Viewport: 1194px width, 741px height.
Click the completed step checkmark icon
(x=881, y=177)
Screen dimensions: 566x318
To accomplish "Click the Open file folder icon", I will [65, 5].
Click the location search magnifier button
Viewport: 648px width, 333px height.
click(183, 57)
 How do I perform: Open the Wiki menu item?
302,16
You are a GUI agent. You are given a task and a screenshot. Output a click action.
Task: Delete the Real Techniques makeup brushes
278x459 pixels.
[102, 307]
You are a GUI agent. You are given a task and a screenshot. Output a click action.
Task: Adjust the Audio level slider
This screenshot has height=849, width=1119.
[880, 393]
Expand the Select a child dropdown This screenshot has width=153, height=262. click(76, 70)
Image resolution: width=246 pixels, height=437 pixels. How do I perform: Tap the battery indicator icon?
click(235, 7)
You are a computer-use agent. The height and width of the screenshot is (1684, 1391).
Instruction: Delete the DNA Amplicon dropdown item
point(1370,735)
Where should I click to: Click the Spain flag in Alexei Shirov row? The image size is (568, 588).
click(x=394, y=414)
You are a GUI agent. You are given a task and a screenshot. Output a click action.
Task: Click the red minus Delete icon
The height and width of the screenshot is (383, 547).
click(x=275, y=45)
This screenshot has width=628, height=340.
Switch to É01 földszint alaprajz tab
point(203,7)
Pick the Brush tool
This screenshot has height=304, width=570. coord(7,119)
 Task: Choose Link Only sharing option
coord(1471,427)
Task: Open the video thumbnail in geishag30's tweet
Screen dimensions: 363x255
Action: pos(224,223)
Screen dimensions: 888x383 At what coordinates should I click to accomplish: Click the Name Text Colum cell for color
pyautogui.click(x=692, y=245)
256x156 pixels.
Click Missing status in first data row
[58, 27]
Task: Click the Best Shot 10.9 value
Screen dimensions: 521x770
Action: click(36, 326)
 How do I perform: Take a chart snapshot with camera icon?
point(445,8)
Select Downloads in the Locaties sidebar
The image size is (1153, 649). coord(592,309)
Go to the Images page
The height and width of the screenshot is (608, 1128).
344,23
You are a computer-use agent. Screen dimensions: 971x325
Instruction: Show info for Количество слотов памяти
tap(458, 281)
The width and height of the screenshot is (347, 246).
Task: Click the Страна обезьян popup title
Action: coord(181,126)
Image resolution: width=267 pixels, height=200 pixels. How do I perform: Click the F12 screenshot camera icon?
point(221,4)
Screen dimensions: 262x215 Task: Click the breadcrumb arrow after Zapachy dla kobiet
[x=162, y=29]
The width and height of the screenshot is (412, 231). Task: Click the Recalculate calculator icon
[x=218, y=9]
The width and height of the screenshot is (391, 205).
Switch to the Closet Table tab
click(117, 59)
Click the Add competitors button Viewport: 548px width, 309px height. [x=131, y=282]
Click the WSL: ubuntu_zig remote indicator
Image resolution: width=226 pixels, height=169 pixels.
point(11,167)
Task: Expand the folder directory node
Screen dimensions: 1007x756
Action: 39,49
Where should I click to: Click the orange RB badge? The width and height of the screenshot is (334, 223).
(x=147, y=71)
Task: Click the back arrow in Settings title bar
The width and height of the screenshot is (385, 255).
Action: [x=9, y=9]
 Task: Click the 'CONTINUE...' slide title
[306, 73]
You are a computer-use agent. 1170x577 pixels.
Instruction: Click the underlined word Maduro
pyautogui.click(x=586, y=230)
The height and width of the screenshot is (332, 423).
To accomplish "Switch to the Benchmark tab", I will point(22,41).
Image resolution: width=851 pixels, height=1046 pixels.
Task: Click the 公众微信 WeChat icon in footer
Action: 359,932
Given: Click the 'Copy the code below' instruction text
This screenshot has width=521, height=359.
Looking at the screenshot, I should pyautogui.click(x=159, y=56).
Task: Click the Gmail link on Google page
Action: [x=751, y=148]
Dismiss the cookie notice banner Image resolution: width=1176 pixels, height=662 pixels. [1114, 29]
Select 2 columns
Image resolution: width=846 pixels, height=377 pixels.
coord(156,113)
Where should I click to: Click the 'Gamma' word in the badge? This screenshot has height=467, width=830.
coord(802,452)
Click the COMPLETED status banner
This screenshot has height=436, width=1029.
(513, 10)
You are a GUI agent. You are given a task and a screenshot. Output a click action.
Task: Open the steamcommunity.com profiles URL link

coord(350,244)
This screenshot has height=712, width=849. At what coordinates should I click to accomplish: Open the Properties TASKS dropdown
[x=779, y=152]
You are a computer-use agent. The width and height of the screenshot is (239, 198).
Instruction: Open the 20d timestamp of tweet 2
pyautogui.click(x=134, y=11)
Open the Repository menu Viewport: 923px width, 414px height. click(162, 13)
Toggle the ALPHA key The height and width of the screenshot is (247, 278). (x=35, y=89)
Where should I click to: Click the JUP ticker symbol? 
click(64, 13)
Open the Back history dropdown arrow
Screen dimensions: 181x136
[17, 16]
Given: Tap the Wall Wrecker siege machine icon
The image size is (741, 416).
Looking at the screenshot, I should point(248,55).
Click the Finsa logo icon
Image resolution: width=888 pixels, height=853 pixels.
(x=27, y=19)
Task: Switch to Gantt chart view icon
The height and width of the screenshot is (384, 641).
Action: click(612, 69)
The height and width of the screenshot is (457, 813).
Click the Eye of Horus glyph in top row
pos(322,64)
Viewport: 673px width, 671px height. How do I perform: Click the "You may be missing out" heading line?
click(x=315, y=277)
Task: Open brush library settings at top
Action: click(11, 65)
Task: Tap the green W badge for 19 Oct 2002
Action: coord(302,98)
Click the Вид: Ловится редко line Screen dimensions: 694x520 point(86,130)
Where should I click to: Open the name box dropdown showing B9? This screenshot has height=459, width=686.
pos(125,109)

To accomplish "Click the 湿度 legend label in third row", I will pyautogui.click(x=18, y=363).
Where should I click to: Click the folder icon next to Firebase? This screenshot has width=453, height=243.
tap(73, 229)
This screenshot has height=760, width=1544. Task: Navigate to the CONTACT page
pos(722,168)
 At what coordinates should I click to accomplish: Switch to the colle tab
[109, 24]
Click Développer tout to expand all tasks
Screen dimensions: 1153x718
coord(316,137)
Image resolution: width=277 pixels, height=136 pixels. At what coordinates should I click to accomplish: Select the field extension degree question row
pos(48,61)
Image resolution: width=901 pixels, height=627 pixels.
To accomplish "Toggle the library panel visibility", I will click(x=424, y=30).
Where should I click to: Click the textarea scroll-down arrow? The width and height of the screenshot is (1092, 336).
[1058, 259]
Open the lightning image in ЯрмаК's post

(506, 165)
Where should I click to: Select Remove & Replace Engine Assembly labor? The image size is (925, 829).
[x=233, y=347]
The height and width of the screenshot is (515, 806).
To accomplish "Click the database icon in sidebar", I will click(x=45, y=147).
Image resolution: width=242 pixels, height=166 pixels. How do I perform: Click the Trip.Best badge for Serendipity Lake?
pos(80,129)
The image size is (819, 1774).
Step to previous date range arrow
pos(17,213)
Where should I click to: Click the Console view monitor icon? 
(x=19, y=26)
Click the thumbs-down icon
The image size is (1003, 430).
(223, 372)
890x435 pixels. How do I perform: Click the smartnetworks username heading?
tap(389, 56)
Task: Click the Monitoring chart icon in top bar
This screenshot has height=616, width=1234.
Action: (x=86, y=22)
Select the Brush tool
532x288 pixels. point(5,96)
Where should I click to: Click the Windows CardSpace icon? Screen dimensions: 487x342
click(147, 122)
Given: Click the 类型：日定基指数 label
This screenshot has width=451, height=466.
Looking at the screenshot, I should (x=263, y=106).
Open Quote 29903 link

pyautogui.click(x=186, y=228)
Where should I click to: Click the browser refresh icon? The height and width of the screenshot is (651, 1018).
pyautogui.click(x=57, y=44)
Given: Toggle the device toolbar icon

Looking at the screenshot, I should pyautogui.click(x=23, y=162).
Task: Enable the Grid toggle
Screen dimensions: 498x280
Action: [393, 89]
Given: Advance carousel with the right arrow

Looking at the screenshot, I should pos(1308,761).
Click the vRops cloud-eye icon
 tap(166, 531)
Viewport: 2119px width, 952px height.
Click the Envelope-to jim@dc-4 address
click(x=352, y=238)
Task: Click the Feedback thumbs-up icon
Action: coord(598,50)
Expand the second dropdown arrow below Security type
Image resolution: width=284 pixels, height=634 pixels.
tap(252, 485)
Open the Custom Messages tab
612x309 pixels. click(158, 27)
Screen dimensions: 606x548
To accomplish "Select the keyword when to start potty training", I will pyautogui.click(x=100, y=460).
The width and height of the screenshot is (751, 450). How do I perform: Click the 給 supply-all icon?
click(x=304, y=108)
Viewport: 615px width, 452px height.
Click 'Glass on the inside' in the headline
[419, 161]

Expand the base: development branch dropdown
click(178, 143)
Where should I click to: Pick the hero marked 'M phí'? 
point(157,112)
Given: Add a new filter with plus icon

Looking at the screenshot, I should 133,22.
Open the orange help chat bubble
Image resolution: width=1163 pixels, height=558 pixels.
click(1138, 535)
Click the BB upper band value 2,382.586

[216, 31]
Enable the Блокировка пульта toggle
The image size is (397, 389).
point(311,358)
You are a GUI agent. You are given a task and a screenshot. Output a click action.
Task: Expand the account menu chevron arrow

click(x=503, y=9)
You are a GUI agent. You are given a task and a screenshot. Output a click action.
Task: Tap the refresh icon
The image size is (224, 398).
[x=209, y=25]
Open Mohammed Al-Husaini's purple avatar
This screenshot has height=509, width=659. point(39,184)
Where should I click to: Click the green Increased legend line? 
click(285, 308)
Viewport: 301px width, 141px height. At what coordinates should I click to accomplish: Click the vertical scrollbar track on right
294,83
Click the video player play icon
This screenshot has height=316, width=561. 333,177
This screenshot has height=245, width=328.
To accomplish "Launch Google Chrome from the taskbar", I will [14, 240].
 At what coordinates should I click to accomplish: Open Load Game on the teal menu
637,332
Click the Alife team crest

## ASSIGNED TASK
From the listing above, copy every line that includes the word "below".

## OUTPUT
Given: Click the 'Copy the code below' instruction text
Expand the second dropdown arrow below Security type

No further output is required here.